雪まつり 訪日客続々 福島県会津各地 大内宿大にぎわい 台湾からのツアー好調

ツアーで大内宿を訪れ、記念撮影する台湾からの観光客=10日、下郷町

 3連休初日の10日、福島県会津地方各地で恒例の雪まつりが開幕し、にぎわった。下郷町の大内宿は台湾などを中心に訪日客(インバウンド)が増えており、雪まつりも盛況。新型コロナウイルスの感染拡大が落ち着き、円安もあって訪日客の動きが活発となる中、1月の来訪者はコロナ禍前の2倍になったという。福島空港と台湾を結ぶ定期チャーター便が運航されていることもあり、関係者は「会津を売り込む好機」と捉え、一層の観光活性化を期待している。

 10日午前、青空の広がる下郷町の大内宿は、台湾を中心とした海外からの観光客が目立った。雪まつりがこの日から2日間の日程で開催中だ。観光客は雪化粧したかやぶき屋根や雪像を背景に、記念写真を撮っていた。台湾からの観光客25人を引率したツアーガイドのリョウ・ウェイ・ティンさん(40)は「台湾は雪がめったに降らないので、美しい景色にみんな感激している」と話した。

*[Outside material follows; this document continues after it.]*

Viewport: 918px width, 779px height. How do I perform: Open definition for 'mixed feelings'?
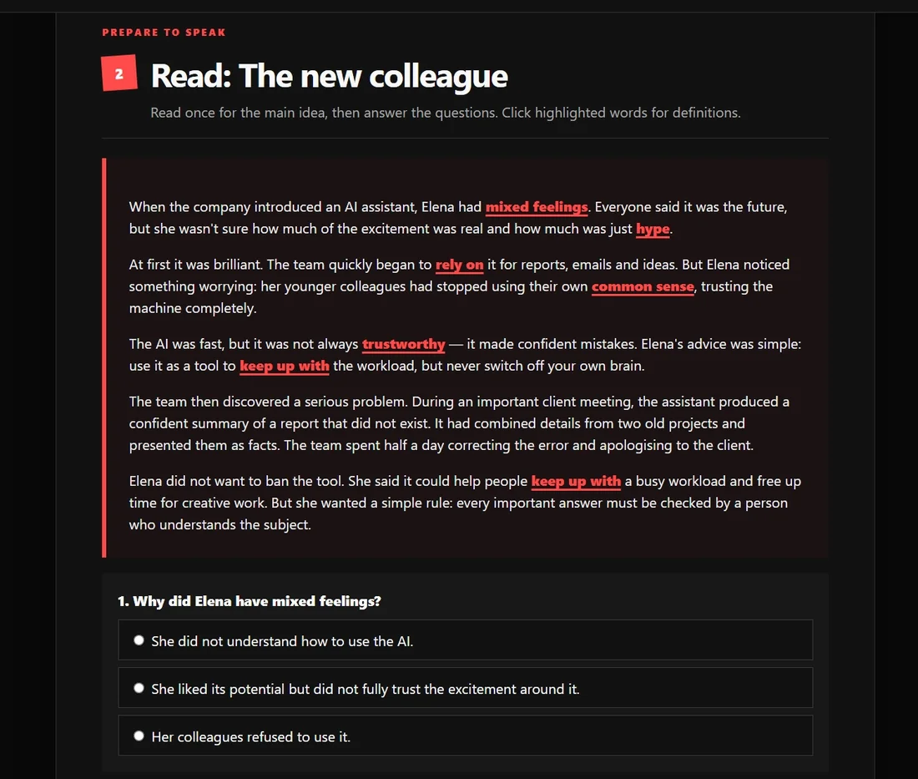click(537, 207)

 大内宿は訪日客の増加が顕著だ。大内宿保存整備財団によると、月間の訪日客は2020(令和2)年1月が9136人だったのに対し、今年は1万8484人と倍増した。台湾からの訪問が8割を占めているという。国内も含めたツアーバスは1月以降、1日平均15台が乗り入れている。多い日は27台を記録し、このうち22台が海外のツアー客だった。

 訪日客に対応するため、各事業者は音声翻訳アプリなどを活用している。雪まつり会場には英語でプログラムを掲示した。大内区長の佐藤一夫さん(69)は「多くの観光客をもてなせるよう、受け入れの態勢を充実させたい」と張り切る。

 県空港交流課によると、福島空港と台湾を結ぶ定期チャーター便の搭乗率は9割以上で推移し好調を維持する。1月は計1539人が利用した。観光関係者によると、隣県の仙台空港などから県内に入る訪日客も多い。大内宿だけでなく、会津若松市などもにぎわう。会津若松観光ビューローによると鶴ケ城イルミネーションナイトは来場者の4分の1が台湾を中心とした訪日客だという。

 宿泊施設は波及効果に期待を寄せる。福島市の土湯温泉観光協会の担当者は「せっかくチャーター便が運航しているのだから、県内のいろんな所に行ってほしい」とし、公共交通などの移動手段の充実やツアー商品の多様化を望む。